Si snoda grigio il nastro che mi riporta a Milano. Il tramonto è rosso, i raggi sembrano uscire dal fuoco. Come Dio Padre nel Catechismo di quando ero bambina. E' lontana la Romagna. Forse in un altro pianeta. Eppure, ancora poche ore fa ero in spiaggia. La spiaggia di Milano Marittima venti anni dopo. Il venditore di canditi e frutta caramellata - duemila lire il bastoncino. Sul bagnasciuga i pedalò al posto dei mosconi a remi, e i senegalesi che espongono su pezze di tela la loro merce: collanine, Rolex d'oro, elefanti. Guardo il bianco dei loro occhi, per me inespressivi. Dove dormono la notte? Si chiederanno mai "La prossima volta toccherà a me?" di essere bruciato vivo. Un brivido mi percorre la schiena.
Le onde si inseguono. Si susseguono. Sulla battigia.

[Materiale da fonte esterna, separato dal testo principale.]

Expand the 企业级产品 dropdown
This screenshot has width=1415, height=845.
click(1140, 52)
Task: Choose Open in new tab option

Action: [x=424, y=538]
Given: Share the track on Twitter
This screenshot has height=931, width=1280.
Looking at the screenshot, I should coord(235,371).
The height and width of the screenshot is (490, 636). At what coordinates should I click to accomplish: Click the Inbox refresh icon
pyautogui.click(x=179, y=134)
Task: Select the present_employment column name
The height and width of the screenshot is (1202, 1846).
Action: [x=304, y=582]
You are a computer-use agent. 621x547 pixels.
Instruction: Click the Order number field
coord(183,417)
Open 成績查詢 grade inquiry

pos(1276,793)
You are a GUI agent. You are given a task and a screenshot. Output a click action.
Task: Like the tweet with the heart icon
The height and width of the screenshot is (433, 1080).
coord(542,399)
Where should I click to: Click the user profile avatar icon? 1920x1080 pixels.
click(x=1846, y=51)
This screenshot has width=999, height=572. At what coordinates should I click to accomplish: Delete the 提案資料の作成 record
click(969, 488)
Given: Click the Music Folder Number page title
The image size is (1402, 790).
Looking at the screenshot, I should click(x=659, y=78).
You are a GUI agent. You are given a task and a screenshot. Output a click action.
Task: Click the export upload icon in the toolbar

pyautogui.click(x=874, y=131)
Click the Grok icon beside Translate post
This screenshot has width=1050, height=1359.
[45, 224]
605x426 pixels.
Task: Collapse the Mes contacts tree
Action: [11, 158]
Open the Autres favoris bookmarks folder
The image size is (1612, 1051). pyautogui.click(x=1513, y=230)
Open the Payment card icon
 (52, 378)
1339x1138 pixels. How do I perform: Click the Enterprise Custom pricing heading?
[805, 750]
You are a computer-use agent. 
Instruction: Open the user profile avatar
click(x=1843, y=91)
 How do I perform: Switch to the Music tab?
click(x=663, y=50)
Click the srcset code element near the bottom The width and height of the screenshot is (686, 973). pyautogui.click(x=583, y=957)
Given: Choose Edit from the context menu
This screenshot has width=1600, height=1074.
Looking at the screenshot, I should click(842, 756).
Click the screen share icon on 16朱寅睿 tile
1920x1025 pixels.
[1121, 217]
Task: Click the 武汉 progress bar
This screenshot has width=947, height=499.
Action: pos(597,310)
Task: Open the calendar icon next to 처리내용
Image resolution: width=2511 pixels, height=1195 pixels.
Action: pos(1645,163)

Una paletta rosa. Un secchiello celeste. Un amico con cui costruire il castello. Il bambino dai riccioli d'oro conduce per mano la bimba. Insieme raggiungono il mare. Il castello acquista volume. L'acqua circola nel fossato. Dalle dita scende sabbia bagnata. Dai torrioni si innalzano pinnacoli. Fantasiose, fantastiche: le mura decorate con conchiglie. Persi nel gioco, gli adulti dimenticano l'ufficio e la casa di città. Ritrovati nel gioco, i bambini ridono, spensierati. Principi e re di fiabe da inventare. "Cocco fresco! Coccoo! Vitamine!" Ogni cosa è al suo posto. Ora che il bambino interiore è felice.
E le onde si rincorrono. Spumeggianti. Vitali.